* [Exercise requirements]: Turn everything in the records from the line containing "Where should I" down to the line containing "coord(448,11)" into a JSON list of strings. Give one string per line and leave out any blank lines.

* [Working data]:
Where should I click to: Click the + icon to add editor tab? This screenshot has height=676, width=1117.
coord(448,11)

* * *

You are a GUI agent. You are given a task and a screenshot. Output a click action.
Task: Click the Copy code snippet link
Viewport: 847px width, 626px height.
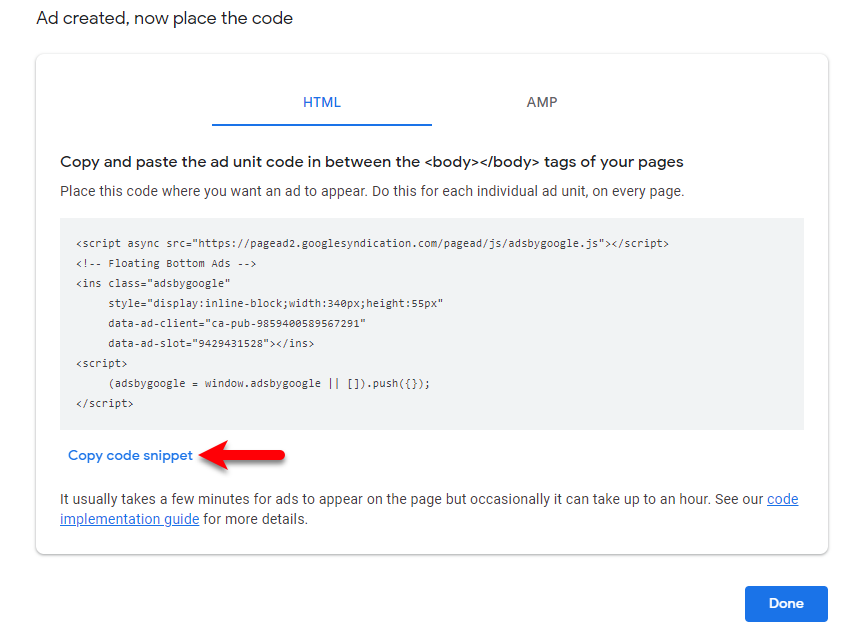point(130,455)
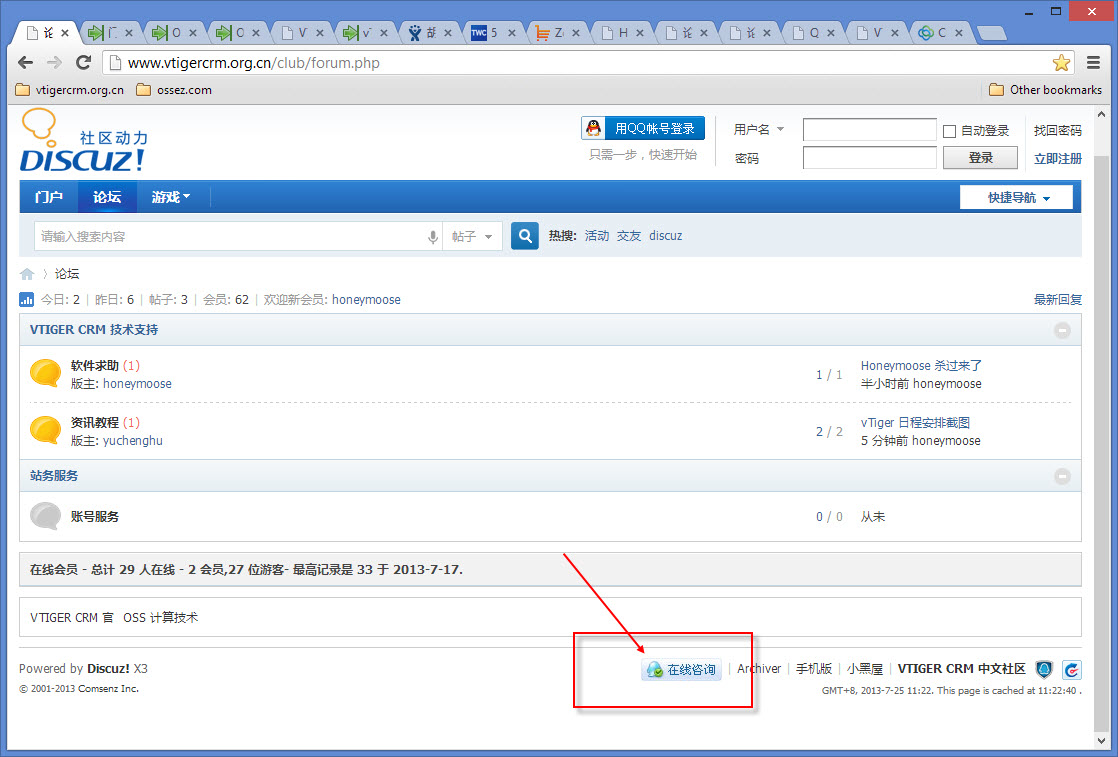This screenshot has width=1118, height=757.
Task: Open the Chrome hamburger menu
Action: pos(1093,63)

==

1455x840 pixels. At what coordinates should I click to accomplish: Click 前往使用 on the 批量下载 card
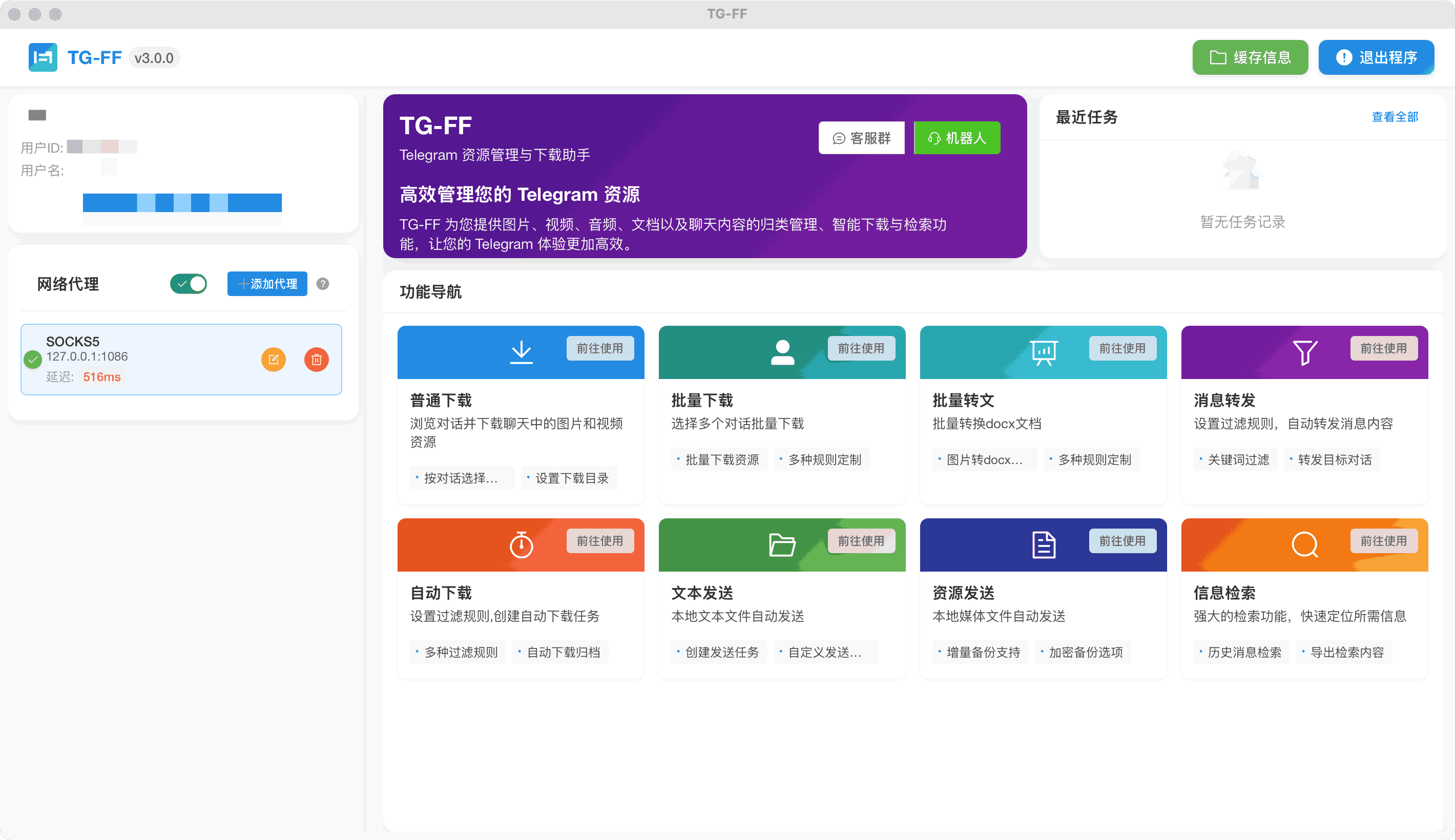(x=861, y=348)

* [Complete output]:
[
  "Where should I click to: Click the + icon to add editor tab? This screenshot has height=676, width=1117.",
  "coord(448,11)"
]